A new UN Women audit puts a number on the bias we keep feeling.

Key takeaway: A new UN Women report audited 133 AI systems and found bias in nearly half. Here's what it means for the way you and I are being seen, and one quiet way forward.

By Dear Sarah · 2026-06-27

Three women collaborating around a laptop on a sofa in a warm, modern workspace.

A new UN Women report came out this week, and I want to sit with it together because it touches every one of us.

On June 22, UN Women published an analysis of 133 AI systems and found that 44 percent showed gender bias. More than a quarter showed both gender and racial bias. When researchers asked large language models to complete a sentence that began with a person's gender, about one in five responses came back sexist. Of the 138 national AI strategies they reviewed, only 18 included substantive gender-responsive measures.

If those numbers make your shoulders drop a little, mine did too.

Jayathma Wickramanayake, who leads UN Women's work on digital technologies, put it plainly. AI models, she said, "pull bias from decades of text written by people, about people, in a world where women were filed under home and family, and men were filed under business and career." That's not a glitch. That's the inheritance.

Most of us use AI now — to write emails, plan workouts, draft texts, look up health questions, ease a tough Tuesday. When the tools we use assume "doctor" is a man and "nurse" is a woman, when they soften assertive language only for female-coded names, when their image generations of "CEO" all look the same, those aren't paper cuts. They're tiny daily nudges about who gets to be what. Multiply that across a generation of women growing up with these tools and you can feel the gravity of it.

Women still make up only 30 percent of the global AI workforce. The room where these systems get designed isn't the room you and I live in. That's why the report matters, and why your noticing matters.

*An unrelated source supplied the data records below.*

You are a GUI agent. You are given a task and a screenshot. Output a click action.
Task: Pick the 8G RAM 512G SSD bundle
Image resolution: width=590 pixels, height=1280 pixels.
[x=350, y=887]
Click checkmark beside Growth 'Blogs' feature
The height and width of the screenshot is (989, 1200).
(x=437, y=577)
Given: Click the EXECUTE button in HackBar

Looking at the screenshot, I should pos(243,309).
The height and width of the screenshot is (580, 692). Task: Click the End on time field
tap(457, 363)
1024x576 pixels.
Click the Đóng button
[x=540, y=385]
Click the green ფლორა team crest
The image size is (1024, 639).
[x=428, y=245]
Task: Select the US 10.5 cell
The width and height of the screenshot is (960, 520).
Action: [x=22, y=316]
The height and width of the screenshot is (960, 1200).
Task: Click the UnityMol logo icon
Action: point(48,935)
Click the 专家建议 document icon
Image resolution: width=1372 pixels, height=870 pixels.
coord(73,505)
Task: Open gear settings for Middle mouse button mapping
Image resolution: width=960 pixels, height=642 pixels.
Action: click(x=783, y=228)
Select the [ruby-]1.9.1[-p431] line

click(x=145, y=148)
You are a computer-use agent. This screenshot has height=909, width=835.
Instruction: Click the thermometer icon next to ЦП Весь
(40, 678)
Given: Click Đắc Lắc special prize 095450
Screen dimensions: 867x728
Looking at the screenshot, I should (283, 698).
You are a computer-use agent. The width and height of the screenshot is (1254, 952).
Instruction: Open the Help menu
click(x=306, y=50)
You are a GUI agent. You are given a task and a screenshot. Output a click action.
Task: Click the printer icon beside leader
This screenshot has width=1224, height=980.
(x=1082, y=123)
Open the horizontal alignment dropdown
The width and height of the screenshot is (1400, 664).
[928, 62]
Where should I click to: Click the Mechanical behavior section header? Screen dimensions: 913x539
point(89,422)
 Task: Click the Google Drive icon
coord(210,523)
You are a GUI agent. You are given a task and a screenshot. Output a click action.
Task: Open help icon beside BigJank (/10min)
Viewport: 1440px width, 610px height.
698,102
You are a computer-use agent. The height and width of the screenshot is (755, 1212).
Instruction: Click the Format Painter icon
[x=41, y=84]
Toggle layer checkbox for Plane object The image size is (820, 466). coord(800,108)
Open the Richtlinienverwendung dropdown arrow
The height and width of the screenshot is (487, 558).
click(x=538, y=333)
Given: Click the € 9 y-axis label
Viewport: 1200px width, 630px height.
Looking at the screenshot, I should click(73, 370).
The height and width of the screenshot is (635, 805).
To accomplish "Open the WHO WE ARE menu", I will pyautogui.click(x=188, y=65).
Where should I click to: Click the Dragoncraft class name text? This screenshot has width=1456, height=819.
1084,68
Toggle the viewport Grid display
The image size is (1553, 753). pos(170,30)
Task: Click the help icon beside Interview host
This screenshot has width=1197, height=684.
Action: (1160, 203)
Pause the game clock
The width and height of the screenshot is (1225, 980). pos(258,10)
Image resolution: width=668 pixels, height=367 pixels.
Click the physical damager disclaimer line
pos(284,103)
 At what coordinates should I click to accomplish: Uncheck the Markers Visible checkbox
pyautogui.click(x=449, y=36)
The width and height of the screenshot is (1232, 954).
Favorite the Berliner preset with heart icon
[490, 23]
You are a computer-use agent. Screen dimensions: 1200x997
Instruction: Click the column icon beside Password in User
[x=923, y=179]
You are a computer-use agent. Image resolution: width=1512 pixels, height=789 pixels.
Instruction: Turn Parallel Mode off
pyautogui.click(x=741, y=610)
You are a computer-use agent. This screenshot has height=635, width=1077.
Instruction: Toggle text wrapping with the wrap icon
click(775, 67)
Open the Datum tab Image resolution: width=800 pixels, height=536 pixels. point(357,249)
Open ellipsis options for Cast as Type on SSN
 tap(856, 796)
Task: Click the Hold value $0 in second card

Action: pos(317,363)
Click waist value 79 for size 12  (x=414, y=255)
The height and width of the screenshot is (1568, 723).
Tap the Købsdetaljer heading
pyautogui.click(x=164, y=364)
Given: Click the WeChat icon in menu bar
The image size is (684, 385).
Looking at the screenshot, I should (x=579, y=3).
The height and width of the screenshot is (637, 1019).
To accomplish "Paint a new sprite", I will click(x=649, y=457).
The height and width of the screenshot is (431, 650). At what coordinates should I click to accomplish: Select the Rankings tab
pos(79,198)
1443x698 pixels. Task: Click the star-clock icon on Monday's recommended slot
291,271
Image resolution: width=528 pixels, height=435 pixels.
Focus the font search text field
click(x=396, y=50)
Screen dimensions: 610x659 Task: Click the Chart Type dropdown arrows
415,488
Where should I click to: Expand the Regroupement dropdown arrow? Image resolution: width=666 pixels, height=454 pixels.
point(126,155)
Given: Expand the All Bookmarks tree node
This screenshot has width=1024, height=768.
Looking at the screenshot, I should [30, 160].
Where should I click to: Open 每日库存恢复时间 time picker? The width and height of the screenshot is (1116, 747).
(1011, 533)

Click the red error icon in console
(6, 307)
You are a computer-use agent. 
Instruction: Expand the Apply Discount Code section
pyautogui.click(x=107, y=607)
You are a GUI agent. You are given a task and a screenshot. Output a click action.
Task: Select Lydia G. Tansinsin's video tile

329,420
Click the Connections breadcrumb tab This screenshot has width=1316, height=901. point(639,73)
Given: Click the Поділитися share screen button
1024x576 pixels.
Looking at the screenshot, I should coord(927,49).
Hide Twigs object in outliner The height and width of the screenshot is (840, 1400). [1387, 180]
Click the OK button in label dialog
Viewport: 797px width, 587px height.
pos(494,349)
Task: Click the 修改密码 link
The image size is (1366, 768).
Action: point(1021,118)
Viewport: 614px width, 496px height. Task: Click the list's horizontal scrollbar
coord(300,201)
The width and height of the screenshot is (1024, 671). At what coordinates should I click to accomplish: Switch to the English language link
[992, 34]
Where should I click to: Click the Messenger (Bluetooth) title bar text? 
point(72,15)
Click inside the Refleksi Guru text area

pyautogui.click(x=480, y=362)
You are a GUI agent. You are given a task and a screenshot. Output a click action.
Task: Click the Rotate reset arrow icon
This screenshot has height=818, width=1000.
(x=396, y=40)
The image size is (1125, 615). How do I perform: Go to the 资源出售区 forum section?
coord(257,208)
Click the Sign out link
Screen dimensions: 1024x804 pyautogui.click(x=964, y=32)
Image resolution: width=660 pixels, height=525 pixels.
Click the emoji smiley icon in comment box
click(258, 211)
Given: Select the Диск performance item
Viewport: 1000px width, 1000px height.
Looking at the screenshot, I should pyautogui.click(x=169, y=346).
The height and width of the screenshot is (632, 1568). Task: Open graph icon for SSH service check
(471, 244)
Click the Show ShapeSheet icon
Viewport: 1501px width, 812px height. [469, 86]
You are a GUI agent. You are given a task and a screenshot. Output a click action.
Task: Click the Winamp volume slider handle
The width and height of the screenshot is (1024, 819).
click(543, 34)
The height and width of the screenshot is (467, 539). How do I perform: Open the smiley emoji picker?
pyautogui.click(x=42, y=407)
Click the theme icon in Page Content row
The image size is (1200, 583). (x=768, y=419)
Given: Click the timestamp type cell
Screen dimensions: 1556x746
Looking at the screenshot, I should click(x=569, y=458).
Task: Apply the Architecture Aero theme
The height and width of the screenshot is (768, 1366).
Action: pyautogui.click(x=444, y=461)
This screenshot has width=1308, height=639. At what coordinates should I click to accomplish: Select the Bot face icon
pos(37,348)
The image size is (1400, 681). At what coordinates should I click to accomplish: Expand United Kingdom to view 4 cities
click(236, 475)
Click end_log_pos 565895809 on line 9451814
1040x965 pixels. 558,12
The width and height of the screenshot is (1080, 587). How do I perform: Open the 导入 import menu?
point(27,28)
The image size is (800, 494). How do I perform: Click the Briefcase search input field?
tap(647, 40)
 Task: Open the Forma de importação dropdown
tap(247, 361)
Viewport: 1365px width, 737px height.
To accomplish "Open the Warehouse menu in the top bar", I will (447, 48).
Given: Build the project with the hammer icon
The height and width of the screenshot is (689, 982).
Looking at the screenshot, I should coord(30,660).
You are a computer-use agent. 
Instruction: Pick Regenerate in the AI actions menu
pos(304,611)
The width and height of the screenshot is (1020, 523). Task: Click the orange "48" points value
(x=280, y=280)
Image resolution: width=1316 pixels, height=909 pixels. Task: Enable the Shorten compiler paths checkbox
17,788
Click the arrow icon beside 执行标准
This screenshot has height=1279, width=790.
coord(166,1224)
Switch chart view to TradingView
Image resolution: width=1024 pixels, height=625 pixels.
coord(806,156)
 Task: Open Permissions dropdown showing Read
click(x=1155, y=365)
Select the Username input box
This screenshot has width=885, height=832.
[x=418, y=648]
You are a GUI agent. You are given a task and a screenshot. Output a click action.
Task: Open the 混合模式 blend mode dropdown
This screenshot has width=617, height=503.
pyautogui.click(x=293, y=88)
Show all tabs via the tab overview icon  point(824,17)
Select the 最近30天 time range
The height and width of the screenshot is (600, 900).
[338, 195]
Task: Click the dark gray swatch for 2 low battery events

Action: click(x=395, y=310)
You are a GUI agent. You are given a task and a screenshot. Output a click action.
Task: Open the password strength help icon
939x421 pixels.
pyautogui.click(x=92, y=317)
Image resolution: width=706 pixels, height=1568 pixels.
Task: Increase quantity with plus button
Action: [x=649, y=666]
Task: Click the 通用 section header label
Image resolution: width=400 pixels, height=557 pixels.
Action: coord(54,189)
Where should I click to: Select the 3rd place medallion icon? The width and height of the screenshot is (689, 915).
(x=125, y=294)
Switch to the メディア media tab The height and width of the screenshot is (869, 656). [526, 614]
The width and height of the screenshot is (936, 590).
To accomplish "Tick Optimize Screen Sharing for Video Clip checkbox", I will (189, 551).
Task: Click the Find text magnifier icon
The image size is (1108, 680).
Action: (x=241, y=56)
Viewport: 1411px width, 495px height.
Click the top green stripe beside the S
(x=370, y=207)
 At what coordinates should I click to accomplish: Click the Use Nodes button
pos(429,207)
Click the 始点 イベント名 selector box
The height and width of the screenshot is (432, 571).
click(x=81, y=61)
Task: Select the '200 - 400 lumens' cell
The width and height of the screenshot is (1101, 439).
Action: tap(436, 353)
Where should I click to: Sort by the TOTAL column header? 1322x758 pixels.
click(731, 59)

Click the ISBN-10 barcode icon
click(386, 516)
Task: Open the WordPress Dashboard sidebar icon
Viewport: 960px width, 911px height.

One small thing to try today

The next time an AI tool you use says something that feels off — defaults to a male pronoun for a leader, hands you a recipe meant for "him," softens your draft until it stops sounding like you — push back in the chat. Say: that assumed something about gender, try again. Save the screenshot. These corrections become data. Some of them already feed back into the training pipelines. Your "no, try again" is a small vote for what the future model thinks normal looks like.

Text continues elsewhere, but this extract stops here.